РЕСТАВРАЦИЯ НОВОДЕВИЧЬЕГО МОНАСТРЫЯ
Во время войны
в подвале Смоленского собора
Новодевичьего монастыря
было бомбоубежище
Когда в подвале старого собора
Я вижу ряд могил перед собою,
И каждая так странно неопрятна,
И вязи скорбной речь едва понятна,
Нет, я не смею тронуть эту грязь.
Смотрю, смотрю на траурные пятна –
Такая тут с войной последней связь!
Темна бомбоубежища прохлада.
Я слышу зов, а это канонада,
Мне плиты мыть, а это колыбели,
Где вспуганные губы голубели.
И так же страшен памятника торс.
И лилия из камня в абрис белый
Изношенных пальто вплетает ворс.
И отпечатки детские скупые –
Процесс наивный дактилоскопии…
Повесят здесь портрет царевны Софьи –
Свирепить брови и глядеть по-совьи,
А я на древний известняк смотрю:
О, как сотру свечные слёзы вдовьи! –
Они родней гробниц монастырю.
Я будто помню каждую бомбёжку
И ту игру – ладошка о ладошку,
И кашлю в лад – заречья сотрясенье.
Сюда в музей придут ли в воскресенье
Девички [1] рахитичные сыны?
Смоленский храм как вечное спасенье
От смерти, от сиротства, от войны.
________________________________________
Вера
Любить и веровать сполна.
Н. П.
О, скажи, чтобы я не замёрзла средь этих широт:
“Я взяла навсегда, я уже никогда не покину”.
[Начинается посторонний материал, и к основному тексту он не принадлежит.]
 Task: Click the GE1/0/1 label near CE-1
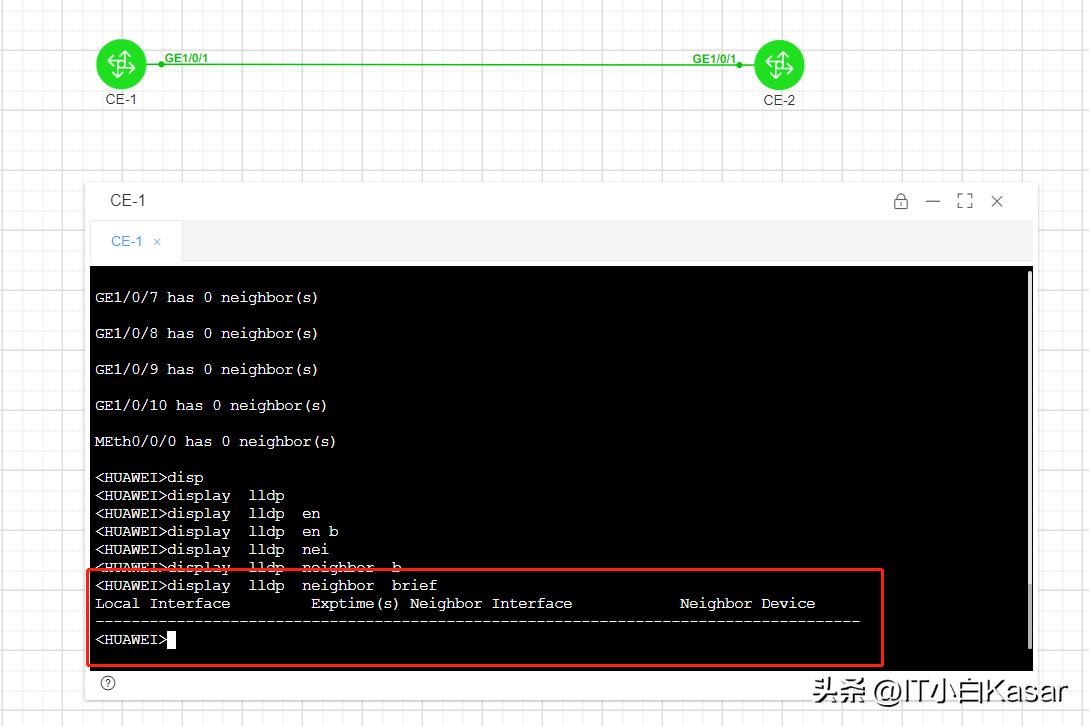[186, 58]
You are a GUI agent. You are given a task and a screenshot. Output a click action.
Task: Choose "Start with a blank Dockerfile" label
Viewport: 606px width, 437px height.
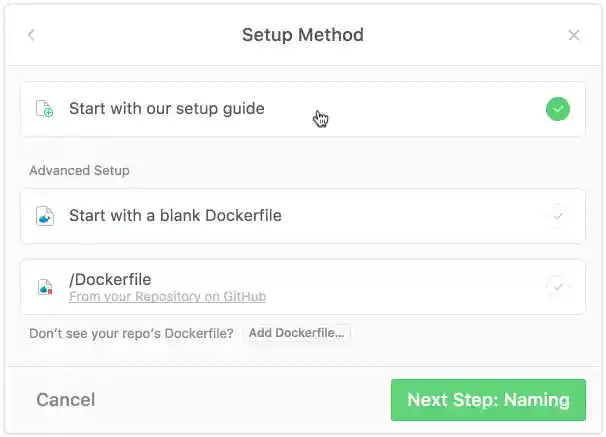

О, спаси же видением, образом птичьего клина:
Этот общий полёт, где сквозь ветер каждый поёт.
Ты меня позвала, ты в глубинные страхи шептала,
И под полог плаща собрав, как Дева Святая,
Малых всех, с головами, круглыми от беззащитности,
Дай мне силы дальше жить и нести.
Безъязыких, застывших – ты всех обвеваешь крылами, –
Материнский порыв, согревающий ласковый жест.
Дай сквозь холод услышать звучанье небесных торжеств,
Удержи свой покров над нашими головами!
________________________________________
Я неразлучна с тобой, моя Полуазия,
Бродят в тебе опять свароги, духи.
Нет, я уйти не могу из этой разрухи,
Нет, уйти не могу из этой грязи я.
Милая, с робким снежком на мутовках ели,
Ты мне даришь весенних звуков октавы.
Видно, спасти хотят меня капели,
Видно, меня не забыл Господь, не оставил.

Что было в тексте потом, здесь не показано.